For Wednesday, proto-PMQ day, Justin Trudeau was present, as was the usual Liberal placeholder, Mark Gerretsen. Erin O’Toole led off, script on mini-lectern, and he led off by accusing the government of moving the goalposts on vaccines, blamed him for not getting any last winter (when no one else in the world did), and Trudeau reminded him that they had stated the goals of three million doses by the end of March and they got well more than anticipated. O’Toole raised the CanSino conspiracy theory and accused Trudeau of wanting lockdowns until Thanksgiving, and Trudeau stated that by accelerating first doses means people can do more with one another in the summer, in advance of getting their second doses in the fall. O’Toole then accused the government of “stealing doses from COVAX” and of being late by trying to partner with CanSino, and Trudeau reminded him they have seven signed contracts and none were with a Chinese firm. O’Toole declared that we were in a third wave because of the CanSino non-deal, and Trudeau called out the misinformation and disinformation coming from the opposition. O’Toole then switched to French to repeat his first question, and got the same answer about first doses meaning a better summer.
O’Toole just accused the government of “stealing from COVAX.”
FFS.
COVAX relies on wealthy countries like ours to buy and accept doses for the mechanism to work. #QP pic.twitter.com/08T9lmszdk— Dale Smith (@journo_dale) May 12, 2021
Yves-François Blanchet led off for the Bloc, and he accused the government of wanting an election and invited all leaders to have a private meeting to come to a consensus, but Trudeau denied wanting an election while they were delivering for Canadians, and the Bloc are the ones who want an election by voting against a confidence motion. Blanchet repeated his invitation for a meeting to come to a consensus — which seems to be the opposite of an open legislative process — and Trudeau reminded him that all parties can reflect on the bill at committee, and repeated that he didn’t want an election.

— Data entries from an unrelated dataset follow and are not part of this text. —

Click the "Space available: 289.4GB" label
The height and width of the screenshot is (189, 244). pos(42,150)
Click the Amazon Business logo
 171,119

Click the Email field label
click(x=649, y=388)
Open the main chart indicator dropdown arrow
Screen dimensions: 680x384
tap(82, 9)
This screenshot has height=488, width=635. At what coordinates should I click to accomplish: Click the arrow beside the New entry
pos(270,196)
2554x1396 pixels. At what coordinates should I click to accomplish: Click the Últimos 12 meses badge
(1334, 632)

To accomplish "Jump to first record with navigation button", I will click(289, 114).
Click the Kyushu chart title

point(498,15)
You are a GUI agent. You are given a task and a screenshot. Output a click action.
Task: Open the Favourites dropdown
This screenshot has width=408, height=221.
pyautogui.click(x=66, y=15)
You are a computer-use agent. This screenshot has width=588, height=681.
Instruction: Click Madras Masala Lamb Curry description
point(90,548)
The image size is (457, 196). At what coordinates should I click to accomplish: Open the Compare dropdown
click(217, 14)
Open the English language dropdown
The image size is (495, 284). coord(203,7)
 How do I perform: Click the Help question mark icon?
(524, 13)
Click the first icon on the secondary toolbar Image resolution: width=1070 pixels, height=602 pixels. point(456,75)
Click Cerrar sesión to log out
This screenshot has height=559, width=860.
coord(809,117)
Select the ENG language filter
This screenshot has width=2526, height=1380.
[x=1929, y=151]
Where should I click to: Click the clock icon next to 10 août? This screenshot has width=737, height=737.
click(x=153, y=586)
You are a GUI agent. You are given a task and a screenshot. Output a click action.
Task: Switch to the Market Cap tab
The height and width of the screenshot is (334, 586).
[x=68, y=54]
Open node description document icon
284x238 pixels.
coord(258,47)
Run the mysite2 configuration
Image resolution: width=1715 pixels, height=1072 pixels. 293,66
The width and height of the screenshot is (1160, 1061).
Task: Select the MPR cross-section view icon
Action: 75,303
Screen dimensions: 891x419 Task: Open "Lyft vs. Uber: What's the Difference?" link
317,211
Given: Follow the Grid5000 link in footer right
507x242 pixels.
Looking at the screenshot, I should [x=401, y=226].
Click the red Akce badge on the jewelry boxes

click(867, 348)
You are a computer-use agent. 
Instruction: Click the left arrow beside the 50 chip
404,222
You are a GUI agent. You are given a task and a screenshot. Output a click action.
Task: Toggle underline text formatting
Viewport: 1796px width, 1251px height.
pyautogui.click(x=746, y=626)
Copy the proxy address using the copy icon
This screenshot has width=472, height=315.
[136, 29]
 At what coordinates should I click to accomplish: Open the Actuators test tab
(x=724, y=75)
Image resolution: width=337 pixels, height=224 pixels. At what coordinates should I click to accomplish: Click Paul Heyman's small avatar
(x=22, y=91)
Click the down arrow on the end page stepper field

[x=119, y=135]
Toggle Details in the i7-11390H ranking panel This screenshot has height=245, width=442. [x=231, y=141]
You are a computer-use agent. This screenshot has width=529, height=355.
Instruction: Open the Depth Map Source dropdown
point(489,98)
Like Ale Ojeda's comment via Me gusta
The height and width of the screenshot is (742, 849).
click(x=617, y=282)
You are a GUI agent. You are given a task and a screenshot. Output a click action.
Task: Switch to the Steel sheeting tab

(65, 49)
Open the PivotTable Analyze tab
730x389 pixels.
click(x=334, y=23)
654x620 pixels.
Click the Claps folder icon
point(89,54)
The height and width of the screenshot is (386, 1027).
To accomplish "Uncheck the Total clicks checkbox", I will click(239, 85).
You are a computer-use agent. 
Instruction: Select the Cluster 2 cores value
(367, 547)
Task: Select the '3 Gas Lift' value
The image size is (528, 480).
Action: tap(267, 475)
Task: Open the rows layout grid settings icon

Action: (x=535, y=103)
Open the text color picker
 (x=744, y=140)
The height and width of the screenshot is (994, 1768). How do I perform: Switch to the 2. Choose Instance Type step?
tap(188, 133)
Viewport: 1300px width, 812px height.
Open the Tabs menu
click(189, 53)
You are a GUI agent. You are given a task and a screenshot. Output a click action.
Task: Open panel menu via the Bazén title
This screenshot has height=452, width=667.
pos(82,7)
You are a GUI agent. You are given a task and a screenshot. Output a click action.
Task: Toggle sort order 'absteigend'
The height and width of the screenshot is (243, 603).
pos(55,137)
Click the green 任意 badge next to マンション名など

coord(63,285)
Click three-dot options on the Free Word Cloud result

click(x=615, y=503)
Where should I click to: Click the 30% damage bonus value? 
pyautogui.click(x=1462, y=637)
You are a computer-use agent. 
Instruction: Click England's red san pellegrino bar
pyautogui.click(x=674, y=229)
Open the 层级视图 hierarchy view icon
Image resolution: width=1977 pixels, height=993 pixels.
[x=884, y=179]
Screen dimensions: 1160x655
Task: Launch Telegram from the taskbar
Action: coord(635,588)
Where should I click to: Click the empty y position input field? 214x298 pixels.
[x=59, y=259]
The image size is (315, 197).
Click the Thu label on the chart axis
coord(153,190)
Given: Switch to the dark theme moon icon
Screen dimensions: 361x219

I’m having a hard time wrapping my head around why the Bloc leader wants a closed-door meeting with party leaders to come to a “consensus” on Bill C-19, rather than let it go through the legislative process out in the open. #cdnpoli pic.twitter.com/x0j81IcICm
— Dale Smith (@journo_dale) May 12, 2021
Jagmeet Singh rose for the NDP, and in English, demanded “concrete action” on long-term care, for which Trudeau reminded him that there were $3 billion in the budget, and the government has been investing to create standards and to make permanent changes, but they need to work with provinces. Singh demanded more of the same, and Trudeau declared that the situation is deplorable, but they have stepped up as a federal government to assist the provinces, whose jurisdiction this is.